Given instruction 1: In the article on Proof of Stake, can you rewrite the paragraph beginning "Proof of Stake (PoS) is a popular alternative" as a short list that keeps its main facts?
Given instruction 2: Does the article on Proof of Stake support each of these statements? Answer yes or no for each, and quote the deciding words. (a) Proof of Stake uses more energy than Proof of Work. (b) In Proof of Work systems, miners show they have capital at risk by spending energy. (c) A consensus mechanism lets the network agree on a single version of the truth.
Given instruction 3: Reproduce the article on Proof of Stake word for word, from "Consensus mechanisms provide" up to and including "and all funds.".

Document excerpt:

Before you read this article, it would be helpful to understand what a consensus mechanism is and how Proof of Work functions. Check out our article on that here.
Consensus mechanisms provide the framework for computers across the network to agree on which transactions are legitimate. With a consensus mechanism, the network can agree on one version of the truth; securing the ledger and all funds.
Proof of Stake (PoS) is a popular alternative to the Proof of Work (PoW) consensus mechanism and aims to improve decentralization, scalability, and security. For users, PoS is faster and cheaper than using PoW. Importantly, PoS is much less energy intensive compared to PoW. Due to these properties, Proof of Stake has become the de facto consensus mechanism in the cryptoverse. There are many different types of Proof of Stake, but they all share the same fundamental ideas.
Let’s dive in to learn more.
Understanding Proof of Stake
Consensus mechanisms must ensure that bad actors do not flood networks. They do this by creating an environment where it is prohibitively expensive to do so.
In Proof of Work systems, miners prove they have capital at risk by expending energy.

Data extract:

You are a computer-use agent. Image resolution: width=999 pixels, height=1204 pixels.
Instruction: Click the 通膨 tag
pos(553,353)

---

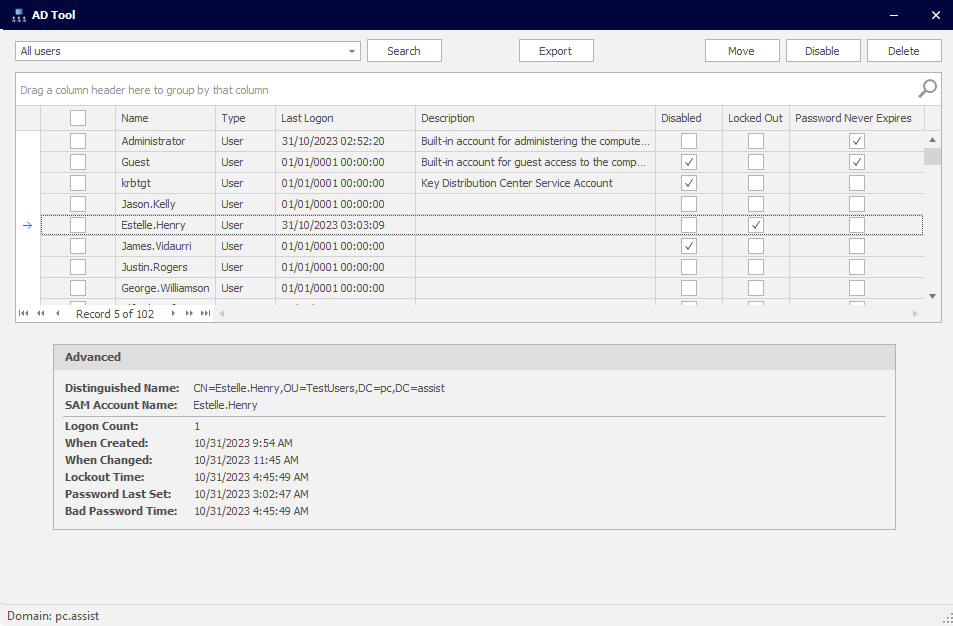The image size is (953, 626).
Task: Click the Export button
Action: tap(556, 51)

==

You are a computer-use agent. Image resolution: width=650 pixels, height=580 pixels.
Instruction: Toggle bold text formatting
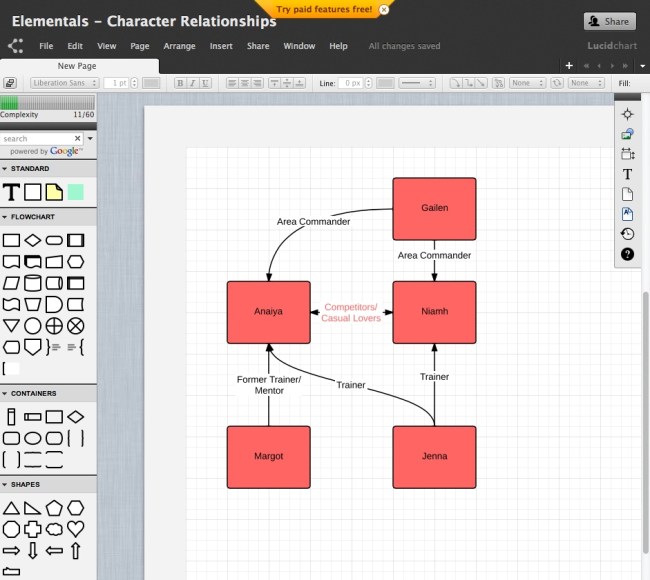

Written reply 1:
- Proof of Stake (PoS) is a popular alternative to the Proof of Work (PoW) consensus mechanism.
- It aims to improve decentralization, scalability, and security.
- For users, it is faster and cheaper than PoW.
- It uses much less energy than PoW.
- Because of these properties, it has become the de facto consensus mechanism in the cryptoverse.
- It comes in many types, and all of them share the same fundamental ideas.

Written reply 2:
(a) No: "PoS is much less energy intensive compared to PoW."
(b) Yes: "In Proof of Work systems, miners prove they have capital at risk by expending energy."
(c) Yes: "the network can agree on one version of the truth"

Written reply 3:
Consensus mechanisms provide the framework for computers across the network to agree on which transactions are legitimate. With a consensus mechanism, the network can agree on one version of the truth; securing the ledger and all funds.